18 Eylül 2004 tarihinde BM Güvenlik Konseyi Darfur hakkında 1564 sayılı kararı almıştır. Yeni karara göre; Sudan hükümeti 1556 sayılı karar çerçevesinde üzerine düşen yükümlülükleri yerine getirmemektedir. Bütün taraflar özellikle Cancavidler yağma ve yıkıma, her türlü ihlale devam etmektedirler. Kararda sivil nüfusu koruma sorumluluğunun Sudan hükümetine ait olduğu ifade edilmiştir. Sudan hükümetinden; Darfur’daki yerinden edilmiş kişilerin, mültecilerin ve savunmasız insanların emniyetli bir şekilde evlerine dönmelerinin sağlanması talep edilmiştir.
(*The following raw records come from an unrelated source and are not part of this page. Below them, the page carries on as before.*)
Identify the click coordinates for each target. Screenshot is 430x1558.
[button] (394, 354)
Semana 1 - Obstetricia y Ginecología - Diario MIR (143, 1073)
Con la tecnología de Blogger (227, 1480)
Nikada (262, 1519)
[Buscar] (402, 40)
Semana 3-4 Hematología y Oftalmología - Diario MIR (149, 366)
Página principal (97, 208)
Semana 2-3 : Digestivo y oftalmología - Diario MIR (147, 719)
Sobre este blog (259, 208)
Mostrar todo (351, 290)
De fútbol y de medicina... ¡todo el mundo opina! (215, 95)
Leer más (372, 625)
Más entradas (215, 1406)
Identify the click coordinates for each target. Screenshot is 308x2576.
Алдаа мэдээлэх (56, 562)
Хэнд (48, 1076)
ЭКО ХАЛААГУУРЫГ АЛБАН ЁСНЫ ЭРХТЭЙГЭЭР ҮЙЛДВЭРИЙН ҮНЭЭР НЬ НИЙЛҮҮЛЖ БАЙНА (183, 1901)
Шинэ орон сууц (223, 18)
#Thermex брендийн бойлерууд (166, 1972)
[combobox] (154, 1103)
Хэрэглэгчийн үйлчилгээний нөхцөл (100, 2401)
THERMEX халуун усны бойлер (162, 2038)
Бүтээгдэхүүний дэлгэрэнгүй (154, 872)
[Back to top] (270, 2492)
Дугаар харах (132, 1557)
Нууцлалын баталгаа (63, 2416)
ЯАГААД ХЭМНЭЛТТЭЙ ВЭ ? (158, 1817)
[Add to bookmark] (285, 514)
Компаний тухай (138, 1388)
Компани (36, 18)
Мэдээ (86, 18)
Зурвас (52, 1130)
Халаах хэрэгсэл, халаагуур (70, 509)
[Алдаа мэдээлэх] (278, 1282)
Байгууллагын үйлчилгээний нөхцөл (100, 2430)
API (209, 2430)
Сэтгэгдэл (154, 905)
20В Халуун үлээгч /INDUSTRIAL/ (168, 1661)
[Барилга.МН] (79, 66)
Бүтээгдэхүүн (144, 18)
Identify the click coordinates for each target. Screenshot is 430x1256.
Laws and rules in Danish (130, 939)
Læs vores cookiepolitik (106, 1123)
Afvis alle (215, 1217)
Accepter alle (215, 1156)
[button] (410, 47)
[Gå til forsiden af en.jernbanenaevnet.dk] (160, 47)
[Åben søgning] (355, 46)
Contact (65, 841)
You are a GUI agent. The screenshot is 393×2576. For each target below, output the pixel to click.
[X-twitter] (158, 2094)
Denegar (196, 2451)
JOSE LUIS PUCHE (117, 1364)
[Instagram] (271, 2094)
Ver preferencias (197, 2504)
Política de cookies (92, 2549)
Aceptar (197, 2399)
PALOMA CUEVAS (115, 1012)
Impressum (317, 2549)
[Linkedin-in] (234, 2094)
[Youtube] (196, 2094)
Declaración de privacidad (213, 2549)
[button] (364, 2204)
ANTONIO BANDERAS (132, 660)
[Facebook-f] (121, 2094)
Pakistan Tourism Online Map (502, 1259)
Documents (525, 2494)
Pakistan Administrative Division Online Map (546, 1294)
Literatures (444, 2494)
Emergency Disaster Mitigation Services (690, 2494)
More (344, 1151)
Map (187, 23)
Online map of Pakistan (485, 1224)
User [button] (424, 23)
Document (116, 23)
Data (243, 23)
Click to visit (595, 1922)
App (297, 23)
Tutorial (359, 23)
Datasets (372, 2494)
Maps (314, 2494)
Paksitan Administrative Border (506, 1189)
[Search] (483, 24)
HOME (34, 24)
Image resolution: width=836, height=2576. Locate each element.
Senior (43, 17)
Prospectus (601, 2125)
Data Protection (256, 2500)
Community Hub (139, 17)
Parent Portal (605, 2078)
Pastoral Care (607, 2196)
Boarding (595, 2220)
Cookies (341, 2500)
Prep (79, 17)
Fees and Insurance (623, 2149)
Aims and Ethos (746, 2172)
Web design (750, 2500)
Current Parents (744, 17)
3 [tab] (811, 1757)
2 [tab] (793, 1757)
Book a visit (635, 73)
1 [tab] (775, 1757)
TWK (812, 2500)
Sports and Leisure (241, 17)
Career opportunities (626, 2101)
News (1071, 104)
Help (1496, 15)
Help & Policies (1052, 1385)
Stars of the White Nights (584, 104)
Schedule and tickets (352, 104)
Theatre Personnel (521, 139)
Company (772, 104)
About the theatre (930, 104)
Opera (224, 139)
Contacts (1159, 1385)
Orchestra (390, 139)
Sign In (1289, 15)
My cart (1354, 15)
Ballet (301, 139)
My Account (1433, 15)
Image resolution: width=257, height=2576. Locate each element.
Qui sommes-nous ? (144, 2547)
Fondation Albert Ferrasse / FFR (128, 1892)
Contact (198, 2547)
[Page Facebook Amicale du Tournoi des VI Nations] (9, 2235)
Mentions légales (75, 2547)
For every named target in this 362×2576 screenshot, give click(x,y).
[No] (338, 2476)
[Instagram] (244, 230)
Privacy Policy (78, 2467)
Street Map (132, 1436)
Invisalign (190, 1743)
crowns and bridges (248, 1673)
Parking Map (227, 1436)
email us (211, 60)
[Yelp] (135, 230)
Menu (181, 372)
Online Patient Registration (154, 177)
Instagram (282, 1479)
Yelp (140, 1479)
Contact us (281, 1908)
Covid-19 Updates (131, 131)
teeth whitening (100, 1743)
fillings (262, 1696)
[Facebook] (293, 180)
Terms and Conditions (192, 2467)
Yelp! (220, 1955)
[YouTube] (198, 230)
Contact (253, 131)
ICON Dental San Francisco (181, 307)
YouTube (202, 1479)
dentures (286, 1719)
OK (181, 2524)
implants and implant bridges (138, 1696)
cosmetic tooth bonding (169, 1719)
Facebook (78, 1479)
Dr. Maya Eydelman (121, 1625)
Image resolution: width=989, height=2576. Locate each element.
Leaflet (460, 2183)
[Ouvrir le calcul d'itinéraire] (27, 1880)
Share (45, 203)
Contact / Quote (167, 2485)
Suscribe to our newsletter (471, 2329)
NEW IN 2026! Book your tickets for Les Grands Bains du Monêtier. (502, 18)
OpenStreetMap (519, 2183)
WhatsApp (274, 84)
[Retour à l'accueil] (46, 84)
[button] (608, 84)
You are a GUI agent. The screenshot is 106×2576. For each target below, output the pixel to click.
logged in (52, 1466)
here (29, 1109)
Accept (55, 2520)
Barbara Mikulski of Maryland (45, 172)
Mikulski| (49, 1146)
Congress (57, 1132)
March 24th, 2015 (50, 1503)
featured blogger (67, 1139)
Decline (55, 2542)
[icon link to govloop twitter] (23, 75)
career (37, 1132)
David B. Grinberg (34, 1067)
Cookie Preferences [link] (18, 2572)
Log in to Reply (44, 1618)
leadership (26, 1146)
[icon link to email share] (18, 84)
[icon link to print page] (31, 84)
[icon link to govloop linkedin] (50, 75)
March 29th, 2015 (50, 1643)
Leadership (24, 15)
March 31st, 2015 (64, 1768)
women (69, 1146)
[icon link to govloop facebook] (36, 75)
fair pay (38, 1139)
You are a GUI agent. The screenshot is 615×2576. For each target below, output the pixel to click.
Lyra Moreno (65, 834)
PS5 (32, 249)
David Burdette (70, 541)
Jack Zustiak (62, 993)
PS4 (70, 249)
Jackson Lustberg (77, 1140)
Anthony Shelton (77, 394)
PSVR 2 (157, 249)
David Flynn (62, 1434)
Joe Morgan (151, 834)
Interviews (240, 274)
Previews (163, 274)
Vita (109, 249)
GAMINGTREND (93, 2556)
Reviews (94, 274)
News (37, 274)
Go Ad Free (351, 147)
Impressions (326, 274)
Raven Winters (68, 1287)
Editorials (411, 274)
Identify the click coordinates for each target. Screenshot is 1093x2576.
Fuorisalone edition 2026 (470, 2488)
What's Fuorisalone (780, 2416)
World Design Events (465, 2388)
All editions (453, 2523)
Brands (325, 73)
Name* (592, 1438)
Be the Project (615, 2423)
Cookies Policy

Ayrıca hükümetten, şiddet eylemlerini durdurması, Darfur’da şiddet ve vahşete sebep olup yaygın insan hakları ihlalleri gerçekleştirenlerin, yargı önüne çıkarılıp yargılanmaları ve tutuklanmalarını sağlaması istenmiştir. Ayrıca BM Güvenlik Konseyi 1564 sayılı kararıyla Genel Sekreter’den Darfur’da yaşanan olaylar neticesinde bir soykırım olup olmadığı hususunda araştırmak yapmak üzere bir Uluslararası Soruşturma Komisyonu kurmasını istemiştir (BM Güvenlik Konseyi 1564 sayılı karar). Kurulan Komisyon Sudan’a giderek hükümet yetkilileri ve hükümet dışı yetkililerle, direnişçi gruplarla ve çeşitli kurum ve kuruluşlarla görüşmelerde bulunarak tespitlerde bulunmuş, ilgili tüm birimlerden aldığı bilgi, delil ve belgeleri dikkate alarak konuyla ilgili bir rapor hazırlamıştır. 25 Ocak 2005 tarihinde BM genel sekreterliğine sunulan bu raporda, somut verilere dayanarak Darfur’da hem insan haklarının hem de uluslararası insancıl hukukun ihlal edildiği, insanlığa karşı suçlar ve savaş suçlarının işlendiği tespit edilmiştir (Report of the International Commission, 2018).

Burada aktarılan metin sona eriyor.